I 'm not sure I agree. I have several other closets with outside facing walls that do not have this issue.


----------



## yuri (Nov 29, 2008)

You may have a draft thru the wall or convection current. The North is always coldest. You may have to open up the wall and seal it with vapor barrier and make sure the vapor barrier is glued at the top so air currents cannot flow. I have built 2 houses in a very cold part of Canada and we glue all our vapor barrier to the ceiling etc.


----------



## beenthere (Oct 11, 2008)

Just a WASITD.
Maybe your room doesn't have enough heat to it. And that is why it and those closets are cold.


----------



## clouts69 (Nov 8, 2009)

I really don't think that is it. I mean the closets can get cold but when you rub your hand along every wall surface in these closets you only feel cold on the top 1/3 to 1/2 of the outside walls and only in those closets.


----------



## beenthere (Oct 11, 2008)

Then you have air leakage into those walls. Weather by electrical wiring holes that weren't sealed, or building defect/construction. Like vapor barrier was torn and not fixed before closing wall. Or top plates not sealed. I can't tell you.

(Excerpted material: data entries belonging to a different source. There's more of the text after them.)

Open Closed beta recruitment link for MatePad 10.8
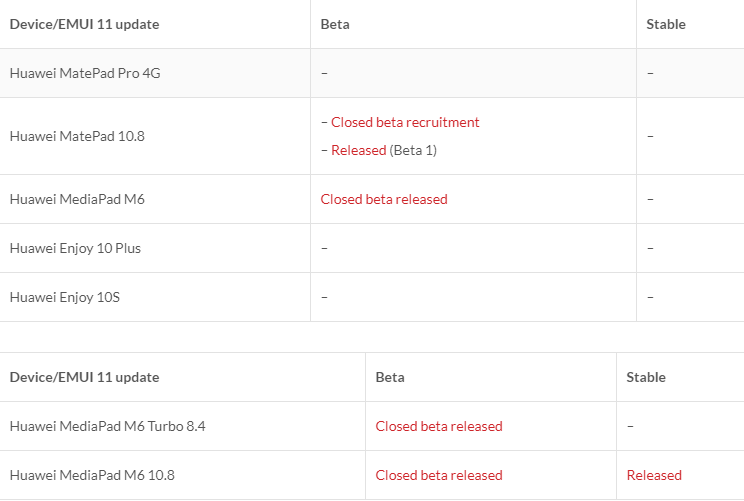Viewport: 744px width, 501px height. point(405,122)
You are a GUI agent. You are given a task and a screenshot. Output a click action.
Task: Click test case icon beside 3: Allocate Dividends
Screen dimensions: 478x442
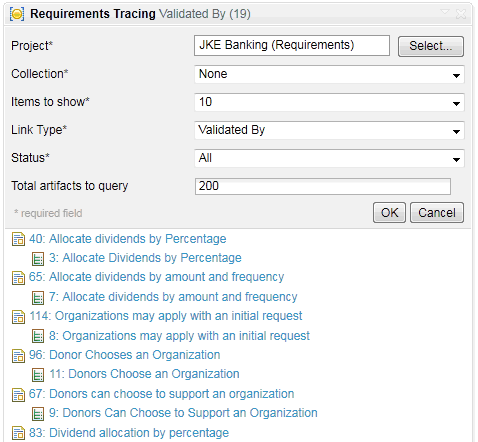coord(38,258)
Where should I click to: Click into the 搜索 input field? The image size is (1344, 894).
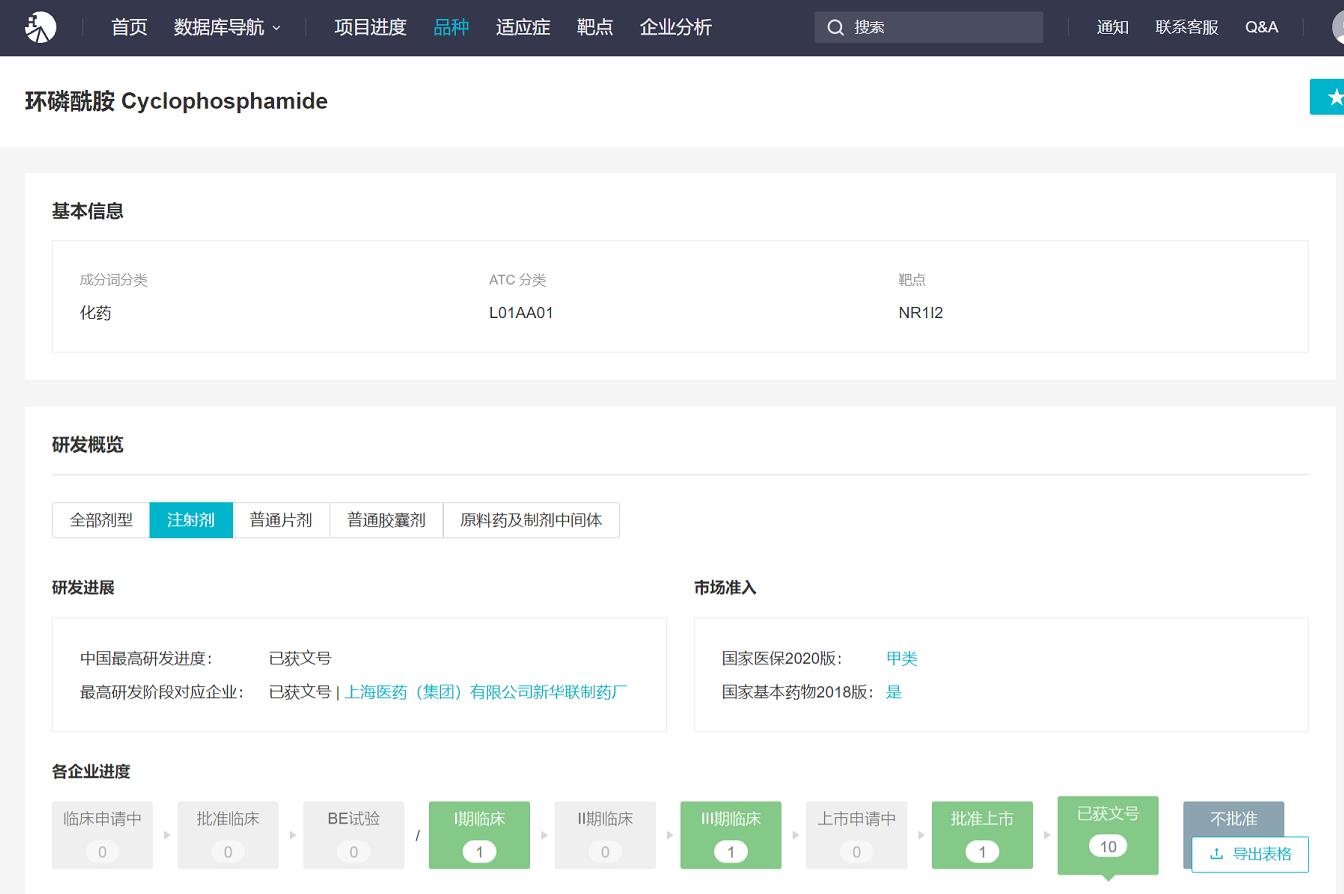[x=940, y=27]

But some sort of air leakage.


----------



## yuri (Nov 29, 2008)

Exactly. Thermostats on interior walls can also be affected by those drafts and short cycle. Open the wall and seal the vapor barrier (which you have now punctured from exploration) properly and check the insulation. Stop the drafts and it will help a lot.


----------



## Scuba_Dave (Jan 16, 2009)

clouts69 said:


> I'm not sure I agree. I have several other closets with outside facing walls that do not have this issue.


1st floor or 2nd floor?


----------



## clouts69 (Nov 8, 2009)

Scuba_Dave said:


> 1st floor or 2nd floor?


2nd floor


----------



## clouts69 (Nov 8, 2009)

yuri said:


> Exactly. Thermostats on interior walls can also be affected by those drafts and short cycle. Open the wall and seal the vapor barrier (which you have now punctured from exploration) properly and check the insulation. Stop the drafts and it will help a lot.

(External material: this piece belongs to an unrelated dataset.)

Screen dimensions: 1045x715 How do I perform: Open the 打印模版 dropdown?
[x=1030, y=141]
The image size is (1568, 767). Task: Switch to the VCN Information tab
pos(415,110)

I'm a little confused. My knowledge of construction is limited but I have some basic experience. Vapor barrier is on the outside sheathing from what I understand. My exploration consisted of drilling two small holes through the drywall. I did not penetrate the paper backing of the insulation. When you say open the wall and seal the vapor barrier are you referring to opening the outside wall? Can you elaborate a bit on what you exactly are referring to. Thanks


----------



## tinmanrob (Aug 9, 2009)

Vapour barrier is on the warm side.
Air barrier is on the outside.
T-shirt weather here today Yuri.


----------



## Scuba_Dave (Jan 16, 2009)

Scuba_Dave said:


> 1st floor or 2nd floor?





clouts69 said:


> 2nd floor


So all of the closets are on the 2nd floor
And only this one closet on the 2nd floor is cold ?


----------



## clouts69 (Nov 8, 2009)

Scuba Dave, that is correct. All bedrooms are on the top floor and I have 3 closets with outside facing walls as part of their construction and only those 2 have this issue.


----------



## beenthere (Oct 11, 2008)

Are all the closets north facing.


----------